La revue « Science » s’interroge sur l’impact de la réglementation mise en œuvre depuis début 2020, qui abaisse la teneur maximale en soufre du fioul utilisé par les bateaux.
La dépollution du carburant des navires de commerce et des bateaux de croisière a-t-elle nourri les températures caniculaires relevées dans les océans ?
La revue Science pose la question, début août, dans une synthèse d’articles de recherche récents sur l’impact climatique de la nouvelle réglementation abaissant fortement la teneur maximale en soufre du fioul utilisé par les bateaux. Cette norme, mise en œuvre par l’Organisation maritime internationale (OMI) depuis le 1er janvier 2020, permet de réduire les émissions de particules fines, au bénéfice de la santé humaine et des écosystèmes, mais elle a un impact sur la formation et la réflectivité des nuages de basse altitude, qui renvoient une part du rayonnement solaire.
Le mécanisme est connu : la présence de soufre dans le carburant produit, lors de sa combustion, des oxydes de soufre, qui sont convertis en particules fines dans l’atmosphère. « Ces particules jouent ensuite le rôle de “noyaux de condensation” sur lesquels la vapeur d’eau se dépose, explique le climatologue Olivier Boucher, chercheur au CNRS. Cela favorise la formation des nuages dans lesquels les gouttelettes sont plus petites et plus nombreuses, et qui réfléchissent plus de rayonnement solaire. » Et contribue ainsi à « refroidir » le climat.
Si la question attire aujourd’hui l’attention, c’est que plusieurs régions des océans subissent, cet été, une canicule inédite. En particulier, les températures de surface de l’Atlantique Nord ont excédé de près de 1 °C, fin juillet, leur précédent record. Les causes majeures de ce phénomène sont le réchauffement anthropique, qui se poursuit à bride abattue, et une situation météorologique particulière, marquée par des vents inhabituellement faibles.
« Lien très incertain »
« Certaines actions de lutte contre la pollution atmosphérique peuvent également être liées aux températures élevées dans l’Atlantique Nord, le Pacifique et l’Antarctique », estime, dans un communiqué, le National Centre for Atmospheric Science britannique, qui rappelle que le changement de réglementation sur les carburants des bateaux « pourrait contribuer au réchauffement des températures de surface de la mer, bien que la force de ce lien soit très incertaine ».

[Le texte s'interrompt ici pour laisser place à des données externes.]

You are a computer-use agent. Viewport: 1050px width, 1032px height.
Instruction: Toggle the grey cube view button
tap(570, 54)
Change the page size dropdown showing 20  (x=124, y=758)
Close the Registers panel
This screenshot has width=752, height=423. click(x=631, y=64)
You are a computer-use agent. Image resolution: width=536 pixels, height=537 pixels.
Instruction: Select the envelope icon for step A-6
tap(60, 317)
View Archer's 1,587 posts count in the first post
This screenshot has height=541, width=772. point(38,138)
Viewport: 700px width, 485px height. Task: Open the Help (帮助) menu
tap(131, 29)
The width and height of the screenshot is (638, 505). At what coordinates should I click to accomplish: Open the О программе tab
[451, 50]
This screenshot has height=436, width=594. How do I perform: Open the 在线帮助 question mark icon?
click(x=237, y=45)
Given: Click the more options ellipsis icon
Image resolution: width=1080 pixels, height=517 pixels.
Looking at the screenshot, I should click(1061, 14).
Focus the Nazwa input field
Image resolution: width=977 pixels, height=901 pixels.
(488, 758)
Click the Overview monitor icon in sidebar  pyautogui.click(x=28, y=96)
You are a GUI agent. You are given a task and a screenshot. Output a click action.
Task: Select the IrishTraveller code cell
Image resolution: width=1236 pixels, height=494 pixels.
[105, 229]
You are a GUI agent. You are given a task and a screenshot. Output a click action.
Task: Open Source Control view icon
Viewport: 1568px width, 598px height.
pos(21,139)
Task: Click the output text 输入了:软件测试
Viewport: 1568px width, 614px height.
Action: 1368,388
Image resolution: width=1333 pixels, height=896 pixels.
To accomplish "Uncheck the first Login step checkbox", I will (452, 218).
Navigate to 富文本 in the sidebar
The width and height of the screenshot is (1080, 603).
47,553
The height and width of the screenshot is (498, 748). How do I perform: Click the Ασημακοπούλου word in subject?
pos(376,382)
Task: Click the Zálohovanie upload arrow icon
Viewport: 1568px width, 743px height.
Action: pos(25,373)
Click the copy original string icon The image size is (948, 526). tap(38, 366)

Dans une étude publiée le 25 juillet par la revue Atmospheric Chemistry and Physics, le climatologue Michael Diamond, de l’université d’Etat de Floride, estime le forçage radiatif – l’effet « réchauffant » – de la nouvelle réglementation de l’OMI autour de 0,1 watt par mètre carré (W/m2), moyenné sur l’ensemble de la planète. Une évaluation non négligeable, bien que très inférieure aux 2,7 W/m2 du forçage radiatif anthropique de toutes les activités humaines depuis l’ère préindustrielle, selon le dernier rapport du Groupe d’experts intergouvernemental sur l’évolution du climat (GIEC). « L’effet observé sur la formation des nuages dans les couloirs de navigation semble tout à fait réel, mais il est très difficile, en l’état, d’en chiffrer l’importance avec précision, estime M. Boucher. L’évaluation de 0,1 W/m2 est fondée sur les hypothèses les plus hautes. »
En outre, la période d’observation est encore faible, puisque la nouvelle réglementation de l’OMI est entrée en vigueur début 2020, les deux premières années ayant été marquées par un trafic maritime ralenti en raison de la pandémie de Covid-19. « Poursuivre les observations au cours des prochaines années permettra d’avoir une meilleure évaluation de l’effet radiatif du changement de carburant des bateaux », préconise M. Boucher.
« Blanchir » les nuages
L’effet climatique des nuages générés dans le sillage des bateaux n’est, du reste, pas une surprise. L’idée d’équiper des flottes de dispositifs vaporisant des embruns sur leur passage pour « blanchir » les nuages rafraîchissant l’océan compte même au nombre de l’arsenal des propositions de géo-ingénierie antiréchauffement.
Quant aux effets climatiquement négatifs de la nouvelle réglementation de l’OMI, ils ont déjà fait l’objet de discussions. En octobre 2020, des chercheurs américains conduits par Kelsey Bilsback, de l’université du Colorado, ont publié dans la revue Environmental Research Letters une estimation des bénéfices sanitaires de la dépollution, au regard de son effet climatique négatif. Ils chiffraient les bénéfices de la mesure entre 129 milliards et 374 milliards de dollars par an (jusqu’à 343 milliards d’euros), tandis que l’effet « réchauffant » (qu’ils évaluaient en deçà de 0,1 W/m2) pouvait être compensé par des mesures pesant entre 12 milliards et 17 milliards de dollars par an.